*TASK DIRECTIONS:* Return each line of the data below word for word, in the same order.

= = = = = = =

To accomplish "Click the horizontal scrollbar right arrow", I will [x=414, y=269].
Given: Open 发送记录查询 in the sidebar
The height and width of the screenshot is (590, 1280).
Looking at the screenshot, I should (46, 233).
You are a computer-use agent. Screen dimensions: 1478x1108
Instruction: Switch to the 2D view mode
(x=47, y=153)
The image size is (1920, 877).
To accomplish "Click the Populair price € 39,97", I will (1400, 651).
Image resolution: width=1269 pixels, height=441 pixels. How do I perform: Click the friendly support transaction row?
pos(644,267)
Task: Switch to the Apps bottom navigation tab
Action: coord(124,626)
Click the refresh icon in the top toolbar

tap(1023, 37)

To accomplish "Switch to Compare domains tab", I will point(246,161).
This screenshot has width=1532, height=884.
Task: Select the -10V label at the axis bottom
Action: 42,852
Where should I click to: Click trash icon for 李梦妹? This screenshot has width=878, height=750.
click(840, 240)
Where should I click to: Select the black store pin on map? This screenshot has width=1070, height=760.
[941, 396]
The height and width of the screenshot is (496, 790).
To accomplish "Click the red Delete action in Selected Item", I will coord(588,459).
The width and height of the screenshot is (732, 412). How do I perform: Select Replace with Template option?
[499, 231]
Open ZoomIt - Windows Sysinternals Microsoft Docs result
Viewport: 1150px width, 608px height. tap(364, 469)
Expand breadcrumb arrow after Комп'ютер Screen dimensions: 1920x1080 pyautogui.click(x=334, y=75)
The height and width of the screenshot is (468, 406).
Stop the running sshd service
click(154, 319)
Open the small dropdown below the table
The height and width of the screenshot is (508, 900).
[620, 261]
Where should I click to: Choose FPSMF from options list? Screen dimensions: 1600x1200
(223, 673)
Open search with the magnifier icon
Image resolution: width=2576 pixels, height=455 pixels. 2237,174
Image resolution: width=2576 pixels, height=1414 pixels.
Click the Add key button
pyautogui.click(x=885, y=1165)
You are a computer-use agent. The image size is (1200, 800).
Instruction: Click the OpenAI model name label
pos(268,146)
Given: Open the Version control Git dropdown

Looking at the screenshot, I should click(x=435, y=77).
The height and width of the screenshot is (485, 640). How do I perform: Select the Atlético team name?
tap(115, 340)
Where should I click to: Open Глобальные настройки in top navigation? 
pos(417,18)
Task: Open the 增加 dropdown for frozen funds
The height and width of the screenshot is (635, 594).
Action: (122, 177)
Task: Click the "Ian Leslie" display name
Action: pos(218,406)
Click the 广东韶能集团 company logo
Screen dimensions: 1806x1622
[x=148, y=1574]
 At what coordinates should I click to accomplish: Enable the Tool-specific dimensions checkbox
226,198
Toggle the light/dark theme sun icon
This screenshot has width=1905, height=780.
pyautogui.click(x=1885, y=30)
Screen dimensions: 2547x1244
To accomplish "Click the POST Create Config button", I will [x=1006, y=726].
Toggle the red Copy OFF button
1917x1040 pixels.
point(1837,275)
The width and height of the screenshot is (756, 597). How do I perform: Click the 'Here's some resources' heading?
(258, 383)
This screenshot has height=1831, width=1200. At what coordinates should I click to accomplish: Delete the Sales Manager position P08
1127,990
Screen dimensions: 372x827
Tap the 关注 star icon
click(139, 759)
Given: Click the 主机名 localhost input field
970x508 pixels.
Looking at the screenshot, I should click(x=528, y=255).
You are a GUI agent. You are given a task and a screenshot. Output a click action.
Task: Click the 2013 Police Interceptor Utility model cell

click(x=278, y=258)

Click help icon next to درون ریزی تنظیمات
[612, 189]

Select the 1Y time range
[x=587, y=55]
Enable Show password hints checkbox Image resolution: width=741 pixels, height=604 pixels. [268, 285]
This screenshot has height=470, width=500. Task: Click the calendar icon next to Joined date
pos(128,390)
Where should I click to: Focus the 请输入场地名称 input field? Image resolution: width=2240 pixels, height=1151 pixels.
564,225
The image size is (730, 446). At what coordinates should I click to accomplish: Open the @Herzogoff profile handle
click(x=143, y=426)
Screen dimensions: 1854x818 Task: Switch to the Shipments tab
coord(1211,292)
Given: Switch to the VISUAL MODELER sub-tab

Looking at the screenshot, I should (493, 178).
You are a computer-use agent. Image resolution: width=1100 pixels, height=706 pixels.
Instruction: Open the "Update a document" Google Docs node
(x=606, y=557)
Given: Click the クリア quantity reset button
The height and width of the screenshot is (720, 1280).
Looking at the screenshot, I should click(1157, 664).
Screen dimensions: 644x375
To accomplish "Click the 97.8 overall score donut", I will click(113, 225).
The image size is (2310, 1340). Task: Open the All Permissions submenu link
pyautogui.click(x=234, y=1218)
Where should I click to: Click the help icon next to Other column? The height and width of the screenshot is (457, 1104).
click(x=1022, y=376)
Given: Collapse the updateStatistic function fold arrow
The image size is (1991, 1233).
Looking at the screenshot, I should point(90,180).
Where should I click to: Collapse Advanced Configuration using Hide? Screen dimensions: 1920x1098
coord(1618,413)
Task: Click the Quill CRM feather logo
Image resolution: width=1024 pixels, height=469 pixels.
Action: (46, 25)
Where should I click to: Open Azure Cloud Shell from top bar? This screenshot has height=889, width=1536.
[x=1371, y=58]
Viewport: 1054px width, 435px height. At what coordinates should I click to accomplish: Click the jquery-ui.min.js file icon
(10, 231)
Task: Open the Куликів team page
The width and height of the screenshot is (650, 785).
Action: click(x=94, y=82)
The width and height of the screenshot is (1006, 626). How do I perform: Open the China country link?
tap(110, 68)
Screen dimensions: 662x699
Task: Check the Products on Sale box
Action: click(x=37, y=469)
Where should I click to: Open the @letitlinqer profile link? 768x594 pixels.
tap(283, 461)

= = = = = = =

*CORRECT RESULT:*
To accomplish "Click the horizontal scrollbar right arrow", I will [x=414, y=269].
Given: Open 发送记录查询 in the sidebar
The height and width of the screenshot is (590, 1280).
Looking at the screenshot, I should (46, 233).
You are a computer-use agent. Screen dimensions: 1478x1108
Instruction: Switch to the 2D view mode
(x=47, y=153)
The image size is (1920, 877).
To accomplish "Click the Populair price € 39,97", I will (1400, 651).
Image resolution: width=1269 pixels, height=441 pixels. How do I perform: Click the friendly support transaction row?
pos(644,267)
Task: Switch to the Apps bottom navigation tab
Action: coord(124,626)
Click the refresh icon in the top toolbar

tap(1023, 37)

To accomplish "Switch to Compare domains tab", I will point(246,161).
This screenshot has width=1532, height=884.
Task: Select the -10V label at the axis bottom
Action: 42,852
Where should I click to: Click trash icon for 李梦妹? This screenshot has width=878, height=750.
click(840, 240)
Where should I click to: Select the black store pin on map? This screenshot has width=1070, height=760.
[941, 396]
The height and width of the screenshot is (496, 790).
To accomplish "Click the red Delete action in Selected Item", I will coord(588,459).
The width and height of the screenshot is (732, 412). How do I perform: Select Replace with Template option?
[499, 231]
Open ZoomIt - Windows Sysinternals Microsoft Docs result
Viewport: 1150px width, 608px height. tap(364, 469)
Expand breadcrumb arrow after Комп'ютер Screen dimensions: 1920x1080 pyautogui.click(x=334, y=75)
The height and width of the screenshot is (468, 406).
Stop the running sshd service
click(154, 319)
Open the small dropdown below the table
The height and width of the screenshot is (508, 900).
[620, 261]
Where should I click to: Choose FPSMF from options list? Screen dimensions: 1600x1200
(223, 673)
Open search with the magnifier icon
Image resolution: width=2576 pixels, height=455 pixels. 2237,174
Image resolution: width=2576 pixels, height=1414 pixels.
Click the Add key button
pyautogui.click(x=885, y=1165)
You are a computer-use agent. The image size is (1200, 800).
Instruction: Click the OpenAI model name label
pos(268,146)
Given: Open the Version control Git dropdown

Looking at the screenshot, I should click(x=435, y=77).
The height and width of the screenshot is (485, 640). How do I perform: Select the Atlético team name?
tap(115, 340)
Where should I click to: Open Глобальные настройки in top navigation? 
pos(417,18)
Task: Open the 增加 dropdown for frozen funds
The height and width of the screenshot is (635, 594).
Action: (122, 177)
Task: Click the "Ian Leslie" display name
Action: pos(218,406)
Click the 广东韶能集团 company logo
Screen dimensions: 1806x1622
[x=148, y=1574]
 At what coordinates should I click to accomplish: Enable the Tool-specific dimensions checkbox
226,198
Toggle the light/dark theme sun icon
This screenshot has width=1905, height=780.
pyautogui.click(x=1885, y=30)
Screen dimensions: 2547x1244
To accomplish "Click the POST Create Config button", I will [x=1006, y=726].
Toggle the red Copy OFF button
1917x1040 pixels.
point(1837,275)
The width and height of the screenshot is (756, 597). How do I perform: Click the 'Here's some resources' heading?
(258, 383)
This screenshot has height=1831, width=1200. At what coordinates should I click to accomplish: Delete the Sales Manager position P08
1127,990
Screen dimensions: 372x827
Tap the 关注 star icon
click(139, 759)
Given: Click the 主机名 localhost input field
970x508 pixels.
Looking at the screenshot, I should click(x=528, y=255).
You are a GUI agent. You are given a task and a screenshot. Output a click action.
Task: Click the 2013 Police Interceptor Utility model cell

click(x=278, y=258)

Click help icon next to درون ریزی تنظیمات
[612, 189]

Select the 1Y time range
[x=587, y=55]
Enable Show password hints checkbox Image resolution: width=741 pixels, height=604 pixels. [268, 285]
This screenshot has height=470, width=500. Task: Click the calendar icon next to Joined date
pos(128,390)
Where should I click to: Focus the 请输入场地名称 input field? Image resolution: width=2240 pixels, height=1151 pixels.
564,225
The image size is (730, 446). At what coordinates should I click to accomplish: Open the @Herzogoff profile handle
click(x=143, y=426)
Screen dimensions: 1854x818 Task: Switch to the Shipments tab
coord(1211,292)
Given: Switch to the VISUAL MODELER sub-tab

Looking at the screenshot, I should (493, 178).
You are a computer-use agent. Image resolution: width=1100 pixels, height=706 pixels.
Instruction: Open the "Update a document" Google Docs node
(x=606, y=557)
Given: Click the クリア quantity reset button
The height and width of the screenshot is (720, 1280).
Looking at the screenshot, I should click(1157, 664).
Screen dimensions: 644x375
To accomplish "Click the 97.8 overall score donut", I will click(113, 225).
The image size is (2310, 1340). Task: Open the All Permissions submenu link
pyautogui.click(x=234, y=1218)
Where should I click to: Click the help icon next to Other column? The height and width of the screenshot is (457, 1104).
click(x=1022, y=376)
Given: Collapse the updateStatistic function fold arrow
The image size is (1991, 1233).
Looking at the screenshot, I should point(90,180).
Where should I click to: Collapse Advanced Configuration using Hide? Screen dimensions: 1920x1098
coord(1618,413)
Task: Click the Quill CRM feather logo
Image resolution: width=1024 pixels, height=469 pixels.
Action: (46, 25)
Where should I click to: Open Azure Cloud Shell from top bar? This screenshot has height=889, width=1536.
[x=1371, y=58]
Viewport: 1054px width, 435px height. At what coordinates should I click to accomplish: Click the jquery-ui.min.js file icon
(10, 231)
Task: Open the Куликів team page
The width and height of the screenshot is (650, 785).
Action: click(x=94, y=82)
The width and height of the screenshot is (1006, 626). How do I perform: Open the China country link?
tap(110, 68)
Screen dimensions: 662x699
Task: Check the Products on Sale box
Action: click(x=37, y=469)
Where should I click to: Open the @letitlinqer profile link? 768x594 pixels.
tap(283, 461)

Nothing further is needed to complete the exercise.